Seen in this light, immigration no longer is a fight between warring ethnic factions, but between the Christian economic and political system of limited government and private property – a system that John Robbins termed constitutional capitalism – and the tyranny of the incompetent system of economics and politics as advanced by the papal Antichrist and his henchmen in organizations such as the US Conference of Catholic Bishops.
This author would like to publically acknowledge his great debt to the work of late Dr. John Robbins, without whose insights this series would not have been possible. This debt can be seen in the many overt references to his work throughout this series, and more subtly in that his work has been the starting point for additional research on Rome and immigration done by the author himself.

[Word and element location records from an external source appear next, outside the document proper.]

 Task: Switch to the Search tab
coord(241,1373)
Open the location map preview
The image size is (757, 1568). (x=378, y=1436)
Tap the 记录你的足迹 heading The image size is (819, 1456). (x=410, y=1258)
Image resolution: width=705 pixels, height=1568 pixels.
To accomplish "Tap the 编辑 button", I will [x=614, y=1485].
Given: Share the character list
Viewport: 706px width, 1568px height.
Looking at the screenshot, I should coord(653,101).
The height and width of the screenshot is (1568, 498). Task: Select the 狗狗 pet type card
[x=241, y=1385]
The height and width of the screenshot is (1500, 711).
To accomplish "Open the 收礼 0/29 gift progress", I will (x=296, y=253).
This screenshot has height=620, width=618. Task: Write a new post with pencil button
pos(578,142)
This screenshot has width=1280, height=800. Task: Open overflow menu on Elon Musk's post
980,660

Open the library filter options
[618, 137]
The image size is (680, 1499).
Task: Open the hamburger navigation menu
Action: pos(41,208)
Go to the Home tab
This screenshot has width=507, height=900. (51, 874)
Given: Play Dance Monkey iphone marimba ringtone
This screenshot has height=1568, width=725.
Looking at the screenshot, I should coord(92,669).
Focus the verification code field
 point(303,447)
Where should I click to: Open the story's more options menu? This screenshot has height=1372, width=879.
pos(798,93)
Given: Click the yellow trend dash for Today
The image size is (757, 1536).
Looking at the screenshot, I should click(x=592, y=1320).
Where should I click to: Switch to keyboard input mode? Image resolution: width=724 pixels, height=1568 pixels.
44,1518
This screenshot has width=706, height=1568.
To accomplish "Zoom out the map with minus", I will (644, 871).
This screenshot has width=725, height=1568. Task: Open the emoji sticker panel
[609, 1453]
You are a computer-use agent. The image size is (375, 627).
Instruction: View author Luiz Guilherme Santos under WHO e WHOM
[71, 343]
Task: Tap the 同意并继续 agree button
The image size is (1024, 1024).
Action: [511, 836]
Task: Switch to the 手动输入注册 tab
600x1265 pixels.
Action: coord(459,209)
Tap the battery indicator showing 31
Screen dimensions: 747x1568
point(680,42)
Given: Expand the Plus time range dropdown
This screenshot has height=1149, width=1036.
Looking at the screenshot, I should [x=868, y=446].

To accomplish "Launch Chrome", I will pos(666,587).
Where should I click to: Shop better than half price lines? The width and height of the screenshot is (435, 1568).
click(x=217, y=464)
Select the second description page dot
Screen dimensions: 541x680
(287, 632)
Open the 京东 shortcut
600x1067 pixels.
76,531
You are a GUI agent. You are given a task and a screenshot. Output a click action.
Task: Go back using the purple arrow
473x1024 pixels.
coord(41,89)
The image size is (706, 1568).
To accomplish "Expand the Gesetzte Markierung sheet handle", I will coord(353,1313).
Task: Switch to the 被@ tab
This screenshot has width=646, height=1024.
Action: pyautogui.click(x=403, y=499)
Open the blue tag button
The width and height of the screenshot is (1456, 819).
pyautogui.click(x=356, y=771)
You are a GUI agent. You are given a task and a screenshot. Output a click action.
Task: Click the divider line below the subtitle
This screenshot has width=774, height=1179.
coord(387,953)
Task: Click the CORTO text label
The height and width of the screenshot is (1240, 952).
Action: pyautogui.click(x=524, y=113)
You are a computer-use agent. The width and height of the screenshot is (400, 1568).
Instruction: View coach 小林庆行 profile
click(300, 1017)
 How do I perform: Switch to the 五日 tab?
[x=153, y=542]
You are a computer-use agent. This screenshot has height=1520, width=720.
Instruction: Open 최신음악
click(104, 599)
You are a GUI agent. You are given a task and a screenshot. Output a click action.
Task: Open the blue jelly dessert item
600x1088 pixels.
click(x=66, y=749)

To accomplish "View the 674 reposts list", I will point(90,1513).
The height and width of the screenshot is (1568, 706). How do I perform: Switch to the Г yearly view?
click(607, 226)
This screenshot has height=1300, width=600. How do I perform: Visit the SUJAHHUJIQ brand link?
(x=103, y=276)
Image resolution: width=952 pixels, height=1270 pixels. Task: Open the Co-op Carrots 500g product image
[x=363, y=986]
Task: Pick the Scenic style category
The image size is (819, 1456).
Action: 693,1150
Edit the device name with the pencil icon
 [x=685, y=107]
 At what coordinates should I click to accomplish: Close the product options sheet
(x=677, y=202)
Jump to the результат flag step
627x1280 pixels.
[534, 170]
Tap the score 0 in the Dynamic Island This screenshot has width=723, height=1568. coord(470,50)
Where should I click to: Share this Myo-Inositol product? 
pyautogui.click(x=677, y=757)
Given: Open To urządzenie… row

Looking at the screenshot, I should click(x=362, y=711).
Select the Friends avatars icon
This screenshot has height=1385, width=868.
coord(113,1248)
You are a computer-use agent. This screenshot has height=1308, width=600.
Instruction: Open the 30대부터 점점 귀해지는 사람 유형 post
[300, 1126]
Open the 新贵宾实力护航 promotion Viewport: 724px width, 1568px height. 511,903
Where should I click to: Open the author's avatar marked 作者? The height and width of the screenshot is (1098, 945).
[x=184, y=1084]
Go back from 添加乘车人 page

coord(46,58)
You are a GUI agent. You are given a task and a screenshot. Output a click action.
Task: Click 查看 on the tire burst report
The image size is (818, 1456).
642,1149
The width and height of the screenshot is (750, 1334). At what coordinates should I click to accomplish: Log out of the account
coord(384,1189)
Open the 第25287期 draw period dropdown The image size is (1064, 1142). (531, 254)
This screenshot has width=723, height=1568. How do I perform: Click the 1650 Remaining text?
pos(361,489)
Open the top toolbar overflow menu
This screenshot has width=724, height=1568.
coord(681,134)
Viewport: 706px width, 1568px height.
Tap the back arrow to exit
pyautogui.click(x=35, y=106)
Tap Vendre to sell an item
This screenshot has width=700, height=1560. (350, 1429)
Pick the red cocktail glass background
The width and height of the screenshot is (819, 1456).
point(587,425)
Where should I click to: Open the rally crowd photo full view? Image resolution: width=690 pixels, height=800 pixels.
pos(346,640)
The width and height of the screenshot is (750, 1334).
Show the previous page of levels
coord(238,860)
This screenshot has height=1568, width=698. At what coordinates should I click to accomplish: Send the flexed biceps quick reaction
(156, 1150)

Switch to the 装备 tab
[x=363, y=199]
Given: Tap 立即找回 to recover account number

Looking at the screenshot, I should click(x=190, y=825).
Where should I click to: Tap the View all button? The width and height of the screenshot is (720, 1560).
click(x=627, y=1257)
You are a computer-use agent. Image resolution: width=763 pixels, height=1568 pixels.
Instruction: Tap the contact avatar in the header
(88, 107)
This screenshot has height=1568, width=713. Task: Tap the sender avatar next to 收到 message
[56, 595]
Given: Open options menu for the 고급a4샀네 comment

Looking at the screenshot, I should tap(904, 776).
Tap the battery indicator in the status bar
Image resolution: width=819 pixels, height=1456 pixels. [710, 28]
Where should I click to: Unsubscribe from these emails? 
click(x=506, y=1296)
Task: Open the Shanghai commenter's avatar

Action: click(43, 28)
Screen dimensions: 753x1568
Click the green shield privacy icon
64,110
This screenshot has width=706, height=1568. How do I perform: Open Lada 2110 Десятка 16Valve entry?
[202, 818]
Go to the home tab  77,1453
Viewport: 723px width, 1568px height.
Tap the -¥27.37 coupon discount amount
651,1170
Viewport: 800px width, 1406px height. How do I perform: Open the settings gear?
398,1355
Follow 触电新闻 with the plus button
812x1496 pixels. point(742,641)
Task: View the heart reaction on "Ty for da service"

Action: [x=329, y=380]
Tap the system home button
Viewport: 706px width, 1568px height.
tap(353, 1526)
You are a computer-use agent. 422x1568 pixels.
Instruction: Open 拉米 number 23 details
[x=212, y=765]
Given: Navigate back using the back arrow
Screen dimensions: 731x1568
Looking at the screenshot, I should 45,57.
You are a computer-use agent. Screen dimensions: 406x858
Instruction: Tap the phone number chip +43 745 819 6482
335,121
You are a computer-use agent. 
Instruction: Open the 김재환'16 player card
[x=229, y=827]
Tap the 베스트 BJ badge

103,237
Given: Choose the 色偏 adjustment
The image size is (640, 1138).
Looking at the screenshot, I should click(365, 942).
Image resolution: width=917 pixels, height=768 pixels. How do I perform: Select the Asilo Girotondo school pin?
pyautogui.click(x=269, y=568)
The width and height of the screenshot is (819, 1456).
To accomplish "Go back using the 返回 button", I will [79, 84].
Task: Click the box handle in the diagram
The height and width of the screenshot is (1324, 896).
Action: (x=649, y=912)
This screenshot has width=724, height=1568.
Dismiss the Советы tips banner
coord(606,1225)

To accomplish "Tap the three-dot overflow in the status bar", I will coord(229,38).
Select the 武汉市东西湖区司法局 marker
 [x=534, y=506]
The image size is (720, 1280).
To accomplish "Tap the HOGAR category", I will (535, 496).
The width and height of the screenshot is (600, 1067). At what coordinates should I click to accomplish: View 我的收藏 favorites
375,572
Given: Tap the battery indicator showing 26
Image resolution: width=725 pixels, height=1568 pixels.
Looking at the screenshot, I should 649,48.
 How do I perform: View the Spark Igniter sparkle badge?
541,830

If anyone would like to get an education on the dangerous economics and politics of the Roman Church-State, I cannot recommend highly enough Dr. Robbins’ 1999 book Ecclesiastical Megalomania: The Economic and Political Thought of Roman Catholic Church. In the opinion of this author, Ecclesiastical Megalomania may well be Dr. Robbins’ finest work. And given the high quality of his body of work, this is high praise indeed.
Although I am brining this series to a close with this post, Lord willing, this will not be the last article I write on immigration. It would not shock me in the least if at some point in the future I once again take up this subject in the form of a series. But for now, my intention is to turn my focus away from immigration to explore other topics such socialism. As anyone who pays even a little attention to the news likely knows by now, socialism is the hip new thing. Only it’s not new, and the tyranny implied in the socialist system of thought most certainly is not hip.
In closing, I would like to thank you, my readers, for your support in this project. It is my prayer that this series has been edifying to you. Special thanks go to John Bradshaw for his tireless work editing out all my typing errors, for his encouragement, for his prayers and for his fellowship in Christ Jesus.